Here is the current whereabouts as well as the total loss: $120.3M (with ~2.1k BTC + 151 ETH) @BadgerDAO pic.twitter.com/fJ4hJcMWTq

— PeckShield Inc. (@peckshield) December 2, 2021

It all started after several users affected by the exploit reported witnessing their wallets providers bombarded with suspicious permission requests while claiming rewards for yield farming and interacting with the vaults of the protocol.

The Etherescan transactions reveal that the perpetrator has siphoned off with Wrapped Bitcoin [WBTC], cvxCRV [Convex CRV], veCVX, among other vaulted and synthetic cryptocurrency assets from users wallets. 

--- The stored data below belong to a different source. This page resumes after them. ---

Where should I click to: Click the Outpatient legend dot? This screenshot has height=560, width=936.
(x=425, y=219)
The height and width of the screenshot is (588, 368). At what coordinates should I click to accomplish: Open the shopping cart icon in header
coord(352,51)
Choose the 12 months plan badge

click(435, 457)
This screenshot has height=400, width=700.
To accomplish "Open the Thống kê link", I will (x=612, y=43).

Following the development, the only tweet put out by BadgerDAO’s Twitter handle was:

“Badger has received reports of unauthorized withdrawals of user funds. As Badger engineers investigate this, all smart contracts have been paused to prevent further withdrawals. Our investigation is ongoing and we will release further information as soon as possible.”

Badger in Brief

For the uninitiated, Badger DAO is an open-source, decentralized automated organization.

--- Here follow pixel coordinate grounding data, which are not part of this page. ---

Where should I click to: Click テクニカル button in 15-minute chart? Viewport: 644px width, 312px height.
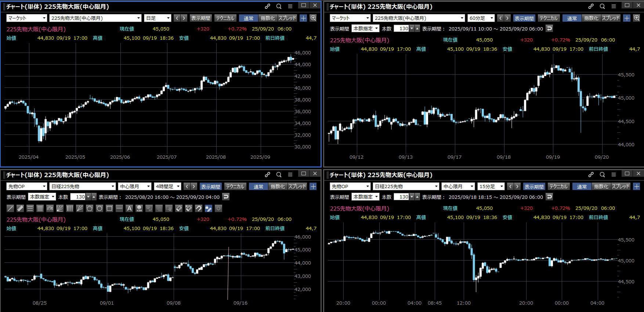(x=558, y=186)
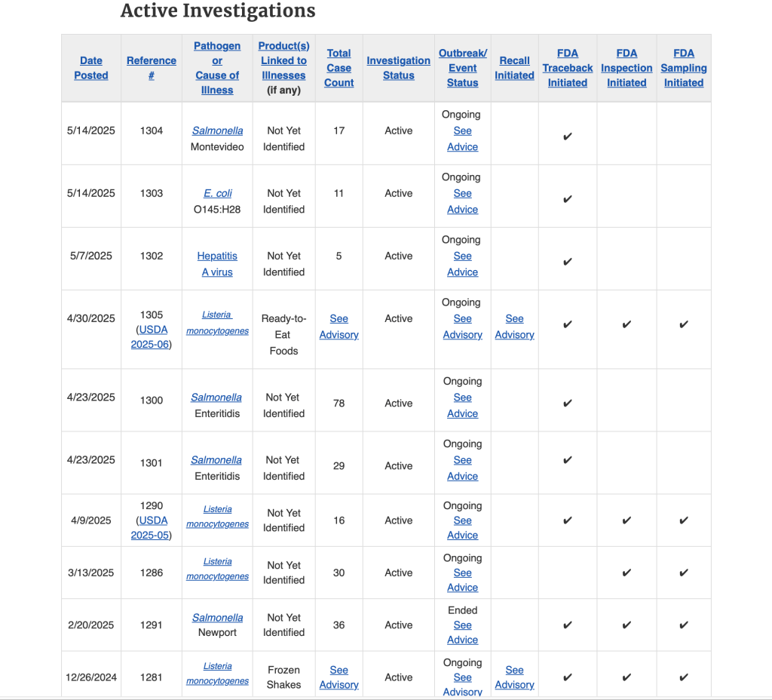This screenshot has width=772, height=700.
Task: Open FDA Inspection Initiated header link
Action: point(626,68)
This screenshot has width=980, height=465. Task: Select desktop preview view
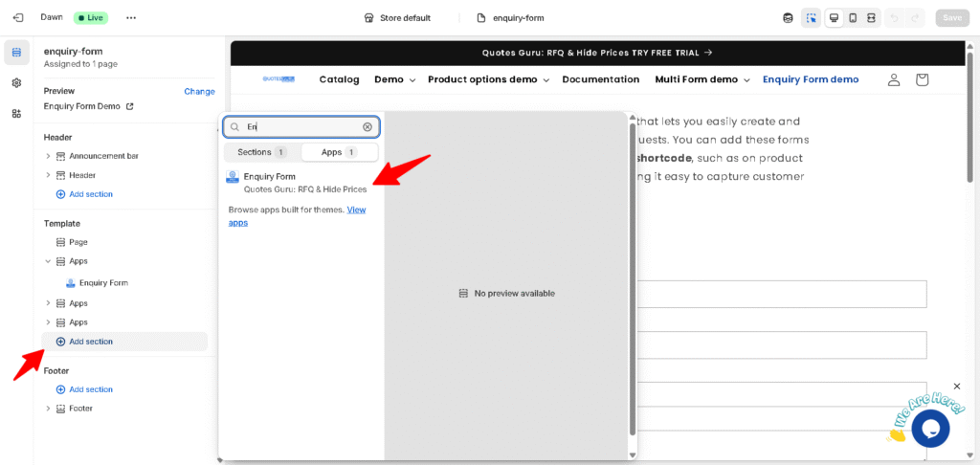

Its main objective is to build products and infrastructure in a bid to simplify Bitcoin [BTC] application as collateral across different smart contract platforms.

It is a community-driven project whose mainnet was launched on the 3rd of December 2020. For every implementation of Bitcoin as collateral to other blockchains, the devs earn a portion of the fees as well as the protocol’s native BADGER tokens from the dev mining pool.

Three months after the main net launch, BADGER went on a sporadic rise claiming its all-time high. The subsequent drawdown was equally dramatic. Since its peak of around $85 in the first week of February, BADGER lost over 91% of its value during the July lows when it fell to a mere $7. Since then, the token has noted a mild recovery.

However, it was still down by more than 74% since its ATH levels. Additionally, the latest hack pulled the crypto-asset by 17% over the past 24-hours. At press time, it was trading at $22.23.

Slew of DeFi Hacks 

The latest reports come just a day after DeFi platform MonoX was drained off $31 million in different cryptocurrencies after the native token, MONO’s prices were artificially boosted. This allowed the malicious entity to use the tokens to buy the other assets in the pools at significantly cheaper rates.

Earlier this month, bZx, a prominent DeFi lender’s private key was compromised which resulted in a hack of over $55 million.